Si le rapport ne fait pas (encore) de propositions pour condamner les jeunes qui accéderaient aux réseaux sociaux malgré l’interdiction, elle propose de créer dès 2028 un nouveau délit de « négligence numérique » (recommandation 43) à l’égard des parents qui laisseraient leurs enfants accéder aux réseaux sociaux. Un peu comme si dans les années 50 on avait supprimé les aides sociales aux parents qui laissaient écouter du rock à leurs enfants sous prétexte de « négligence musicale ». Ce que suggère cette recommandation qui doit être étudiée par des experts d’ici l’échéance, c’est que la vérification de l’âge va conduire à la criminalisation des comportements des plus jeunes

Pour l’instant, on n’en entend parler nulle part. Toutes les déclarations sur le développement de la vérification d’âge et du contrôle parental, n’évoquent que la protection des plus jeunes, jamais les peines qui pourraient advenir… plus tard. Mais du moment où elles seront en place, on voit déjà s’esquisser la perspective de criminaliser les adolescents et leurs parents qui ne respecteraient pas ces règles. L’implicite ici, consiste d’abord à interdire, puis demain, à condamner. Après la mise en place de la barrière d’accès, viendra la condamnation de ceux qui chercheront à la contourner. Va-t-on vers une société qui s’apprête à condamner des gamins de 14 ans pour être allé chercher des contenus pornos en ligne ? Vers des médias qui seront condamnés pour avoir laissé des enfants accéder à des images de répression violentes de manifestations ? Vers des parents qui seront condamnés pour avoir laissé leurs enfants accéder à internet ? Les 16-18 ans seront-ils condamnés pour être allé cherché de l’information sur la prévention sexuelle ou parce qu’ils se sont connectés sur TikTok au-delà de 23 heures ? Où parce qu’ils auront échangé une vidéo de Squeezie ?

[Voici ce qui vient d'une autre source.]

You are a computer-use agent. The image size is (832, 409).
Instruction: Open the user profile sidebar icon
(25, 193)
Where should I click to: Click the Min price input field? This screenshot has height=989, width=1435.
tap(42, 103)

La vérification d’âge nous conduit tout droit à une « nouvelle pudibonderie », disait pertinemment le journaliste David-Julien Rahmil pour l’ADN. Renforçant celle déjà l’œuvre sur les grandes plateformes sociales qu’observait en 2012 Evgeny Morozov ou le chercheur Tarleton Gillespie dans son livre, dont les systèmes automatisés surcontrôlent déjà la nudité plutôt que la pornographie. 

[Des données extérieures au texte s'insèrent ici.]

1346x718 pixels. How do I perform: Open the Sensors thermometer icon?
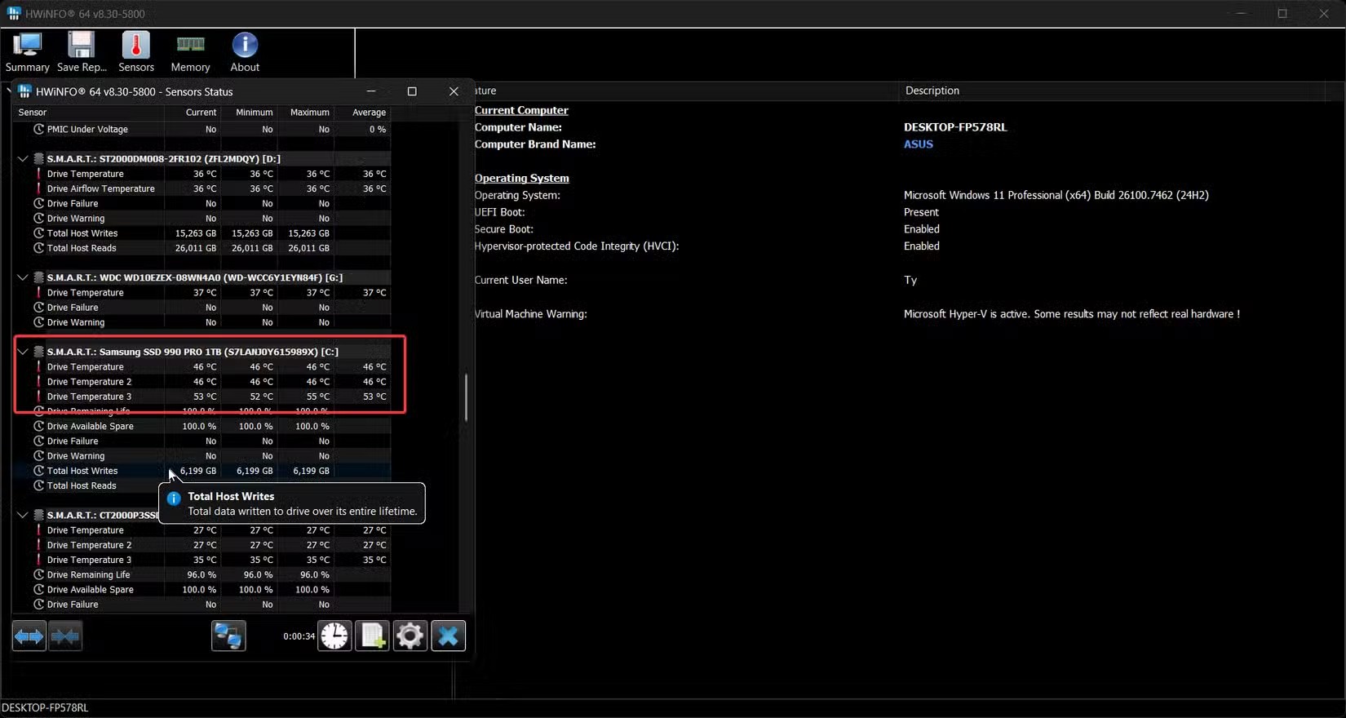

L’autre risque, à terme, c’est l’élargissement sans fin de la vérification d’âge à tous types de contenus, notamment au secteur marchand comme l’a montré la polémique des contenus explicites découverts sur des sites de commerces en ligne. Pour la haut-commissaire à l’enfance, Sarah El Haïry, « la protection des enfants en ligne ne peut souffrir d’aucune faille », soulignant par là le risque maximaliste des règles à venir (et ce alors que la protection sociale à l’enfance par exemple n’est que failles). Au risque que ces règles deviennent des couteaux suisses, faisant glisser la surveillance des contenus pornographiques à la surveillance de l’internet, comme le disait avec pertinence le journaliste Damien Leloup dans une analyse pourLe Monde, au prétexte que le « risque » pornographique est partout. 

Qu’on s’entende bien. Loin de moi de défendre TikTok (pas plus que Meta ou X). Mais la criminalisation des comportements des enfants et des parents sans imposer de mesures de régulation claires aux entreprises et d’abord à elles, me semble une voie sans issue. La vérification d’âge accuse la société des dégâts sociaux provoqués par les décisions des plateformes sans leur demander ni de données, ni de correctifs. En criminalisant les mineurs, elle ne propose qu’une nouvelle ère de contrôle moral, sans nuance, comme s’en émouvait pour The Conversation, le spécialiste en gestion de l’information, Alex Beattie.